▶ [SOURCE TEXT]:

* * * * *

One health-policy expert says any changes need to be well reasoned so healthcare staff – management and frontline – understand the rationale behind the upheaval.
“For systems as large, as complex, as costly and as vital as our healthcare systems, hunches, whims, and untested hypotheses should not be – are not – good enough,” Gaynor Watson-Creed, assistant dean with the Dalhousie University Faculty of Medicine and former deputy chief medical officer of health for Nova Scotia told the Globe and Mail newspaper.
The leadership changes were announced days after a much anticipated report on how the province fared during the COVID-19 pandemic from former Reform Party leader Preston Manning was presented to government. His report had been commissioned by Smith in January after she became premier.
The report made 90 recommendations, many of which if implemented would strengthen individual rights and could inhibit public-health measures, such as those seen during the first two years of the pandemic.

* * * * *

▶ [DATASET CONTENT]:
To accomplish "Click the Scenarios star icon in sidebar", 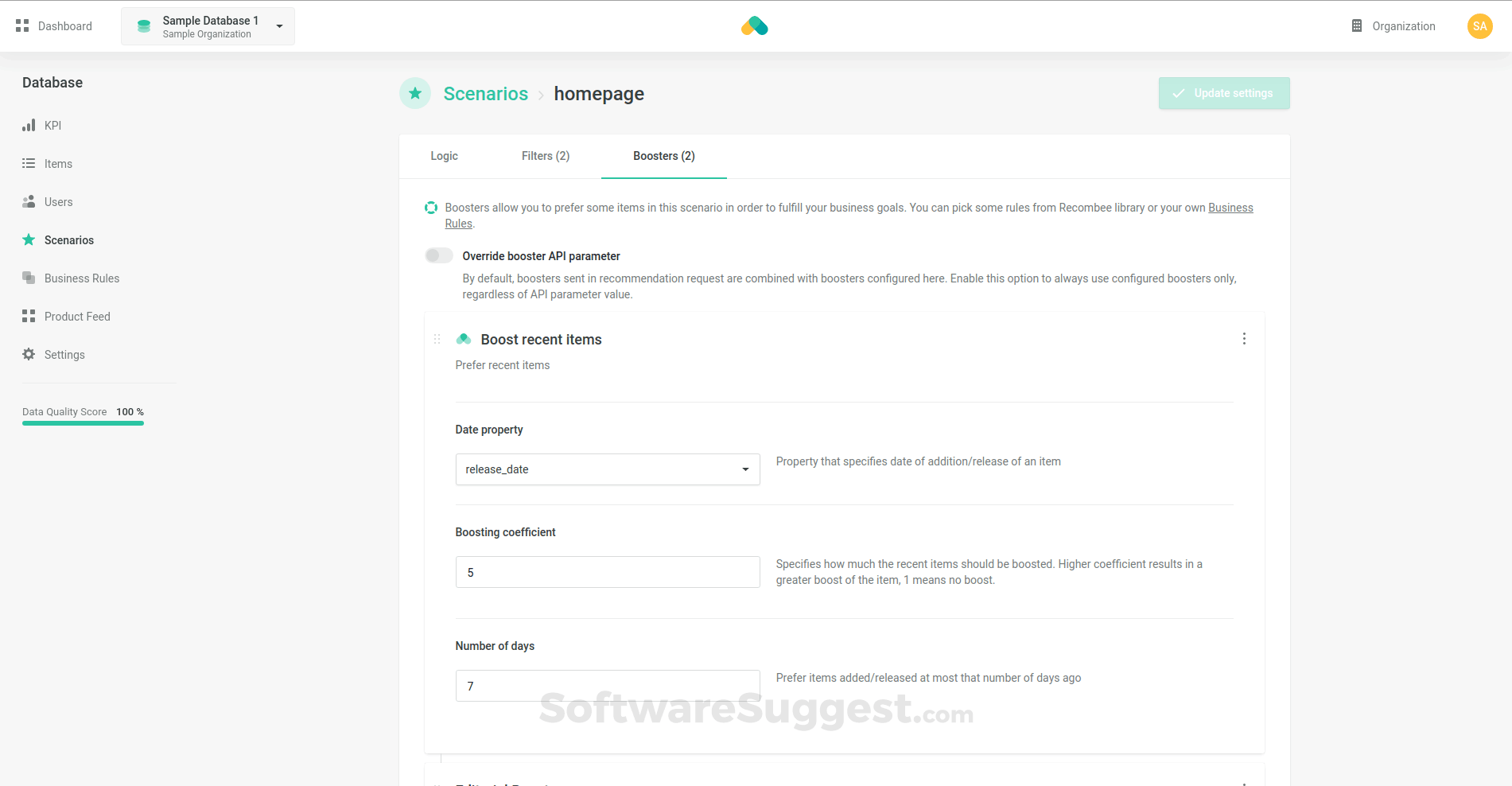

* * * * *

▶ [PROBLEM]: Please go on with the text on the healthcare leadership changes and the pandemic report from the point where it stops. The data here come from a separate source.

▶ [YOUR RESPONSE]:
Smith said the government would consider the report as it makes bigger changes in the system.
Smith and Manning have been critical of government-imposed mandates during the pandemic, including vaccine passports, masking and gathering limits that were implemented in Alberta and across Canada to protect overburdened hospitals.
Manning’s report also suggested that non-scientific evidence be considered, and that elected officials and the Alberta Emergency Management Agency “should be open to considering and investigating alternative scientific narratives and hypotheses.”